In terms of the experience ‘hurdle’, there are a couple of approaches you could consider here:
- The first possibility is that you find some way of gaining the experience you feel is lacking – there are many big gardens, for example that offer volunteer programmes, e.g. Botanic Gardens, RHS or National Trust gardens, or stately homes. These are a good way to make connections and get to know people in your local gardening community, as well as being a useful source of experience.
A number of students have also written to local local companies/gardens as a way of finding work experience – so they might work unpaid for 4 – 6 weeks. Sometimes this then leads into a job – not always, and I wouldn’t want to overplay that possibility, but it can lead into a job, and worst case scenario, you have some work experience under your belt. at the same time you are getting to know more people in your local gardening community.
Or you could launch your own part-time gardening business, working with clients say one day a week to begin with. If you already have your own gardening equipment, you can launch a basic gardening business with no money and just a little time, so it’s one way to get up and running quickly and begin chalking up relevant experience (as well as starting to bring a bit of money in, if that’s needed).
- The second approach is to find some way of reframing your current experience so that you are really putting across to potential employers just how much interest and ‘informal’ experience you have in horticulture. (And to be honest, I’d do this anyway.) This can count for a lot – for instance, say you completely redesigned or revamped one of your own gardens in recent years, or you’ve successfully run an allotment for a few years – this absolutely counts as useful experience and you should add it to your cv. It’s also a great thing to be able to talk about in interview – if you put something like that on your CV they’ll almost certainly ask about it, and you can then use it to put across a sense of your enthusiasm and knowledge of your subject.
In terms of searching for jobs – local newspapers and jobs boards are always a good starting point, as many smaller local jobs are not advertised on the big national boards. However, the national boards include:
Or you could try writing to local gardens/companies who you would be interested in working for, with a copy of your cv to ask if they have any jobs currently. Many jobs aren’t widely advertised, so this is a good way of letting local companies know you are there, even if they don’t have anything to offer you immediately. (This is also why volunteer programmes at big gardens can be such a good idea – people get to know you and you are at the front of their mind when job opportunities do crop up.)

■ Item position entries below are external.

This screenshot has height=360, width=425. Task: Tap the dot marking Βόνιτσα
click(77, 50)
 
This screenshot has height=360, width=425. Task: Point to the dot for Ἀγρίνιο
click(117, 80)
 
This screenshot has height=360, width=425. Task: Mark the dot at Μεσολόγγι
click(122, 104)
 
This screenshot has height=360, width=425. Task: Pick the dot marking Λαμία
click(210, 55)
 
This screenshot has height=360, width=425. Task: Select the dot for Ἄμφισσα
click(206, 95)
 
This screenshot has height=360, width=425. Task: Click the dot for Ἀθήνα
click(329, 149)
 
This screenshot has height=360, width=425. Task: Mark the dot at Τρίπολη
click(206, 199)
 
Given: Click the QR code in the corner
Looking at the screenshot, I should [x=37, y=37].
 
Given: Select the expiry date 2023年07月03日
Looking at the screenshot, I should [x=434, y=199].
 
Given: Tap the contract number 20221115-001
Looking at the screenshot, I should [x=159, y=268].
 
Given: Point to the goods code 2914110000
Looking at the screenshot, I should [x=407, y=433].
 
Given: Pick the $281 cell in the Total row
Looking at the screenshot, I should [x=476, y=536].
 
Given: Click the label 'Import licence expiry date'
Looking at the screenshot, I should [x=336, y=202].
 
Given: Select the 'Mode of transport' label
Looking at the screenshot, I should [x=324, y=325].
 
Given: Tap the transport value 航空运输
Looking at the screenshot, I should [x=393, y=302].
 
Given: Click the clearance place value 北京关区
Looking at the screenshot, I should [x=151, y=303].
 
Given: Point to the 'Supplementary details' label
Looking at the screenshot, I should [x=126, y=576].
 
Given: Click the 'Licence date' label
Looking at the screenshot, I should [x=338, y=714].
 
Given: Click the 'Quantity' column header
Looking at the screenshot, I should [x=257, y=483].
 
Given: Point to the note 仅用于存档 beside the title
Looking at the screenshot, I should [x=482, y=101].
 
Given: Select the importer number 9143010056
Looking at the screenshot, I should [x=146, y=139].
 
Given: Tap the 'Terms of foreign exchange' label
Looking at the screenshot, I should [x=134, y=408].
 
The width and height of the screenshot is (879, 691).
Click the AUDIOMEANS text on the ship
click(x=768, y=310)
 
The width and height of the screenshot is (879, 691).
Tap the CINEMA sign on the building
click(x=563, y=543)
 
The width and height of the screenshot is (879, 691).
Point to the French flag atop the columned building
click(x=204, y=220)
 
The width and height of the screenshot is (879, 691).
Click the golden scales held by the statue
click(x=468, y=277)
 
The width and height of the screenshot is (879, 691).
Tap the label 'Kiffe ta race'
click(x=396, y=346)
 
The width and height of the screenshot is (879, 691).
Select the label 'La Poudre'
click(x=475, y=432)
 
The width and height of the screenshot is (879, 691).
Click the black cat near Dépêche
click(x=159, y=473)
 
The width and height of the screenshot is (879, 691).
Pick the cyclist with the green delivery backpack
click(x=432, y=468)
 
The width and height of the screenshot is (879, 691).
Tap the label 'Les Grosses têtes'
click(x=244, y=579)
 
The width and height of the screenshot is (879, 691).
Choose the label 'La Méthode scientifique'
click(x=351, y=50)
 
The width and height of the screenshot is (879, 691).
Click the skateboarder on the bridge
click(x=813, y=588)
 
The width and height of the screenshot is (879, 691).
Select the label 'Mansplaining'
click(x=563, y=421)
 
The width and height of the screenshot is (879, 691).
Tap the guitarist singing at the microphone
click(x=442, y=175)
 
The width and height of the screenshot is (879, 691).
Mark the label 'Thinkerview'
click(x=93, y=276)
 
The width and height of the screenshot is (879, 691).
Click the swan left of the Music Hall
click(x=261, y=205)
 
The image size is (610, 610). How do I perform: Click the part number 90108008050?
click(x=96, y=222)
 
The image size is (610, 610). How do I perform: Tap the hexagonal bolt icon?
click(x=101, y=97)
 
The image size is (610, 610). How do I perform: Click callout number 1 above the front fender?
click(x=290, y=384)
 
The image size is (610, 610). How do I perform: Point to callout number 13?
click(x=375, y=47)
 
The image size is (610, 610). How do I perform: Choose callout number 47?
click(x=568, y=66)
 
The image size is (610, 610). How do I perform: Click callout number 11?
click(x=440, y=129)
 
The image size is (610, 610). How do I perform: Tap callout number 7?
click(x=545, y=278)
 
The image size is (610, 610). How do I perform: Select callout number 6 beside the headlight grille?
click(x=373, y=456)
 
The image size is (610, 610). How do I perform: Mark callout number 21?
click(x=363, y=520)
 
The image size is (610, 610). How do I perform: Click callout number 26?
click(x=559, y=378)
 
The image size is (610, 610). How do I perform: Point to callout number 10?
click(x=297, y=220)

Finally, some students find that the best way into horticulture is to combine their existing professional skills with a horticultural context, so they are moving ‘sideways’ rather than starting from scratch in a completely new area, and hopefully from there can move around within the company to a more practical horticultural position, e.g. one of my students had spent 20 years working in marketing and joined a horticultural company in their marketing team, with the plan to try to shift sideways into other areas once established in the company. This is especially a good option when joining quite a small business where there is generally more flexibility to move between posts.
The best solution depends on the sort of job you are looking for and where you are currently at. As I don’t really know anything about your current work/financial situation, I realise some of the suggestions above may not be appropriate, but I hope some of them will be useful.